The main rooms in the complex were to be a War Cabinet room, a Chiefs of Staff
room and a comprehensive map room. By June 1938 it had been decided to construct
a Central London CWR in the basement of the Office of Works building in Storey's
Gate facing St James's Park, which was considered to be the sturdiest structure
in Whitehall. The detailed arrangements were entrusted to Ismay and Hollis, liaising
with the Office of Works and with the mapping experts of the three Services. Hollis
later recorded in his book (1956) that he asked for and obtained the help of the
civil servant Lawrence Burgis who had until then been Hankey's secretary and knew
how to handle the civil Departments. But the key man was Eric de Normann, who
had joined the Office of Works in 1920 and had recently attended a one-year course
of study at the Imperial Defence College; at the time of Munich he was described
ministerially as the "linchpin" of the CWR enterprise. During the summer of
1938 the Storey's Gate basement was cleared and its ceiling shored up with stout
timbers nine inches square, steel supplies being short. Partitions were then inserted
to produce a very large map room (where the current situation in all theatres
of war could be displayed), a War Cabinet room and a smaller room for the Chiefs
of Staff. The whole complex was fitted with air conditioning, an independent power
supply and secure telephonic communications with the Service departments, the
Foreign Office etc. This protected basement was considered strong enough to survive
the collapse of the building above it, especially after steel strutting was inserted
in the early autumn of 1938 at the time of the Munich crisis, but the experts
knew that it was not proof against a direct hit from a heavy bomb and work on
strengthening it was still going on in 1941. In contrast, the suburban Emergency
War Headquarters at Dollis Hill (sometimes called CWR2) emerged from the work
of the Fisher and Rae sub-committees, which produced the North-West London Suburbs
Scheme. Although not proposed in the Rae Report itself, the Dollis Hill site had
evidently been in De Normann's mind since 1937; and several references to it as
the chosen place for CWR2 occur in his correspondence in May 1938. In the same
month the Office of Works assigned one of their architects F. M. Dean to "the
Dollis Hill job"; but drawings were not examined in detail with Cabinet Office
officials until the Munich crisis had given these contingency plans a new urgency.

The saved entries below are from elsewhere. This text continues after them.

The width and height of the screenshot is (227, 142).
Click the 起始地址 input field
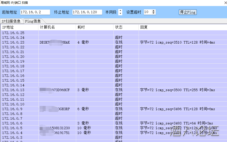pyautogui.click(x=35, y=12)
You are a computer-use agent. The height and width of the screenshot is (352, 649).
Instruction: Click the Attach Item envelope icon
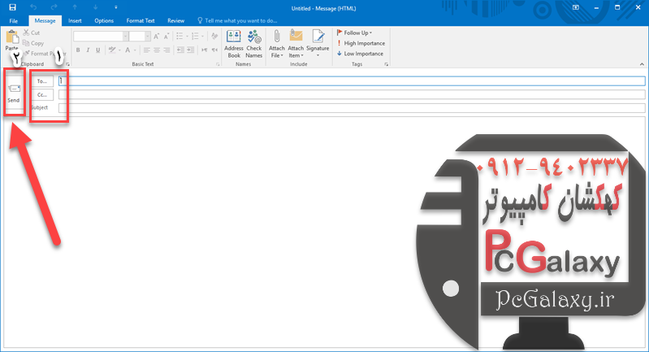pos(296,37)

On 14 October 1938 the three men who had worked together on CWR1 (Hollis, Burgis,
De Normann) attended a meeting at the Office of Works in Storey's Gate at which
De Normann presented "preliminary plans" for creating a purpose-built, totally
bomb-proof war headquarters deep under the grounds of the Dollis Hill research
station. This new HQ would in general replicate the facilities of CWR1, including
in particular a large map room with a usable wall surface of over a thousand square
feet and a cabinet room with seating for thirty people, all housed in a sub-basement
nearly forty feet below ground. The sub-basement would be protected by a roof
of concrete five feet thick (probably in two layers with an intervening layer
of sand as a shock-absorber) while over it would be a first basement considerably
larger in area, protected by another concrete roof three feet thick. The entrance
to this citadel would be concealed within a new three-storey building already
planned by the Post Office to meet its own peace-time needs. The ground floor
of this building would be used for stores for the Post Office engineers' new experimental
station. In peacetime the first and second floors would be used by the Post Office
for lecture rooms, offices etc. but in wartime they would be adapted for use in
quiet periods by a War Cabinet and its secretariat, by the Chiefs of Staff, the
Joint Planning Committee, etc; during periods of air attack, however, there would
be a general descent into the subterranean citadel. The cost of the war HQ was
put at nearly £250,000. The facts set out above show that the assertion made
by Churchill's biographer Martin Gilbert that the Dollis Hill centre's "principal
focus - the substitute War Rooms - were in an underground section of the GPO's
research centre and had been built as part of the GPO's own emergency preparations
before the war" is quite incorrect. In any case, the GPO did not need a hugely
expensive bomb-proof citadel and the Treasury would never have allocated them
the money. Other faulty statements about this citadel have appeared in print
since the war. The first mention of it was by Winston Churchill in volume 2 of
his book on the Second World War (1949). At this time the official files were
still firmly closed and Churchill's vague statement that a reserve war room called
PADDOCK had been prepared "near Hampstead" was knowingly misleading; and the Official
History used exactly the same phrase. Churchill also carefully omitted from his
book, when quoting his minute of 14 September 1940, the sentence about Neville's
Court in Dollis Hill Lane, which would have been geographically too revealing;
but he forgot to delete 'Neville Court' when reproducing his minute of 22 October.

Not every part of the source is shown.